Best practices to avoid problems

  • Don't subcontract one consulting organization to do the export and subcontract another consulting organization to do the import. Occasionally the source system is outsourced and managed by one consulting organization or partner and a customer wishes to migrate to Azure and switch to another partner. Due to the tight coupling between export and import tuning and configuration, it's unlikely assigning these tasks to different organizations will produce a good result.
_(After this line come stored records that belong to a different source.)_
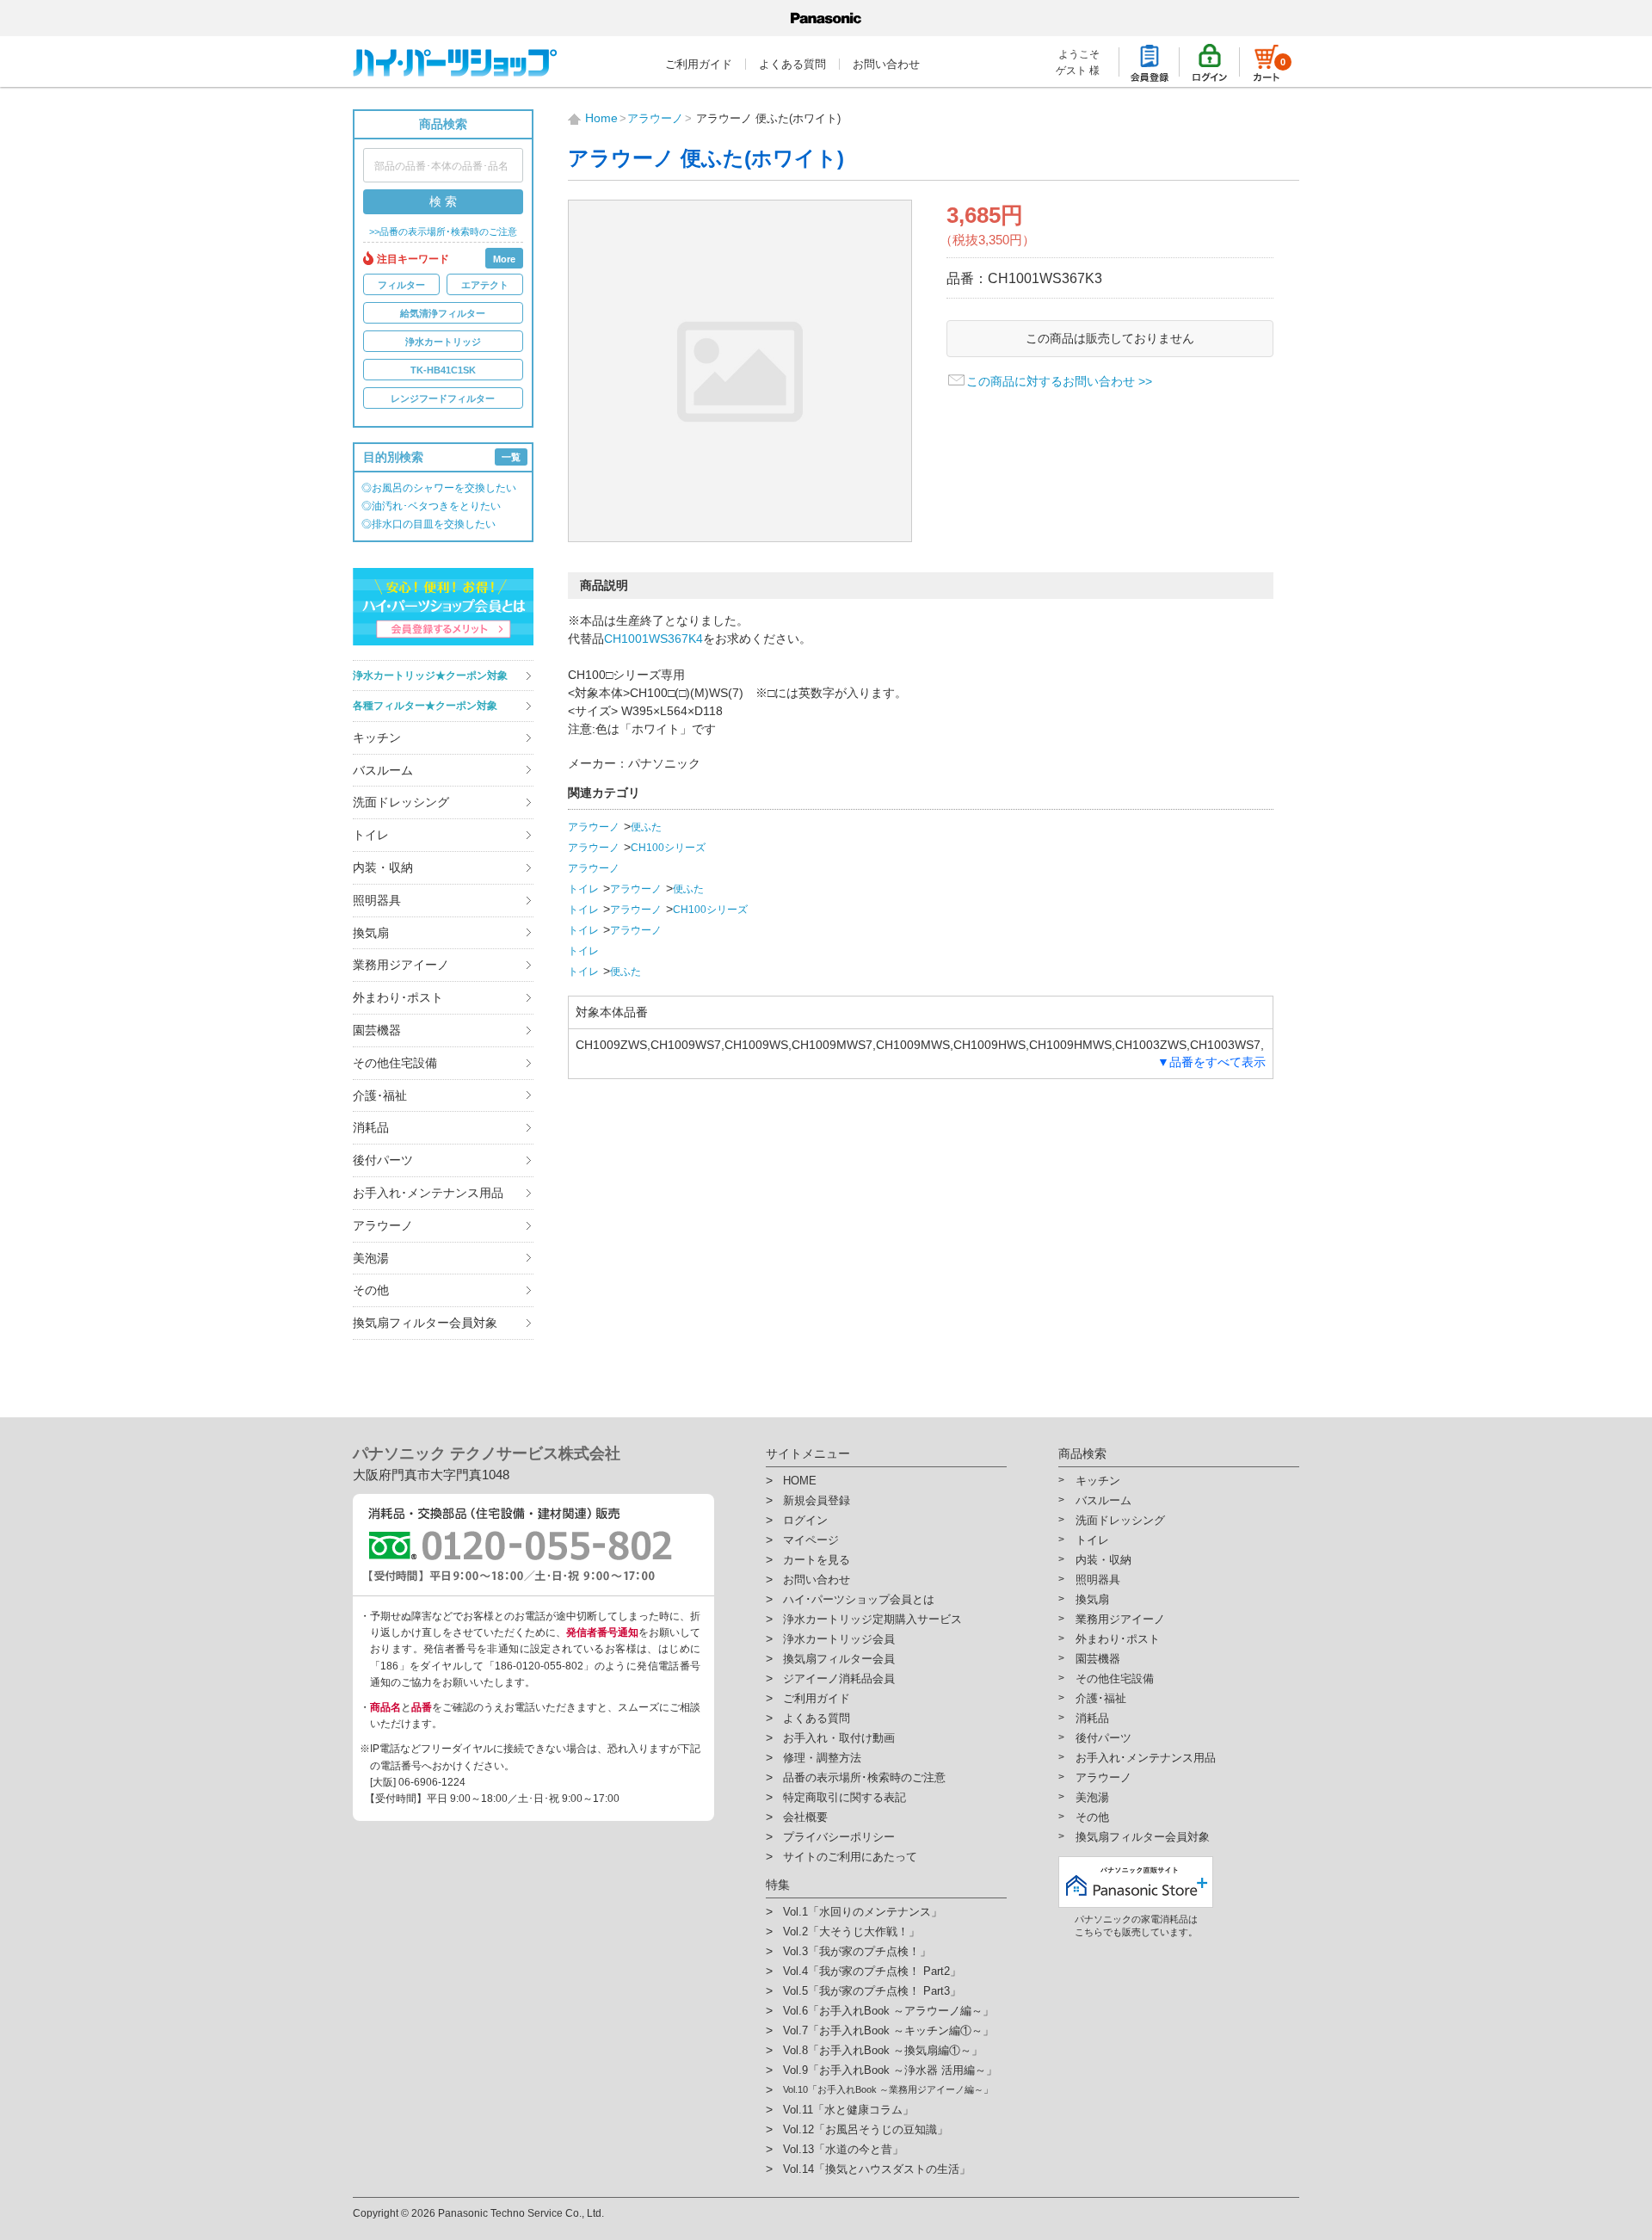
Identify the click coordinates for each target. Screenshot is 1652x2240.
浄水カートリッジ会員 (839, 1638)
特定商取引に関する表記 (844, 1797)
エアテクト (485, 285)
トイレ (371, 835)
  • Don't economize on Azure hardware resources during the migration and go live. Azure VMs are charged per minute and can be reduced in size easily. During a VLDB migration, use the most powerful VM available. Customers have successfully gone live on 200-250% oversized systems, then stabilized while running oversized systems. After you monitor system utilization for 4-6 weeks, VMs with excess capacity are reduced in size or shutdown to lower costs.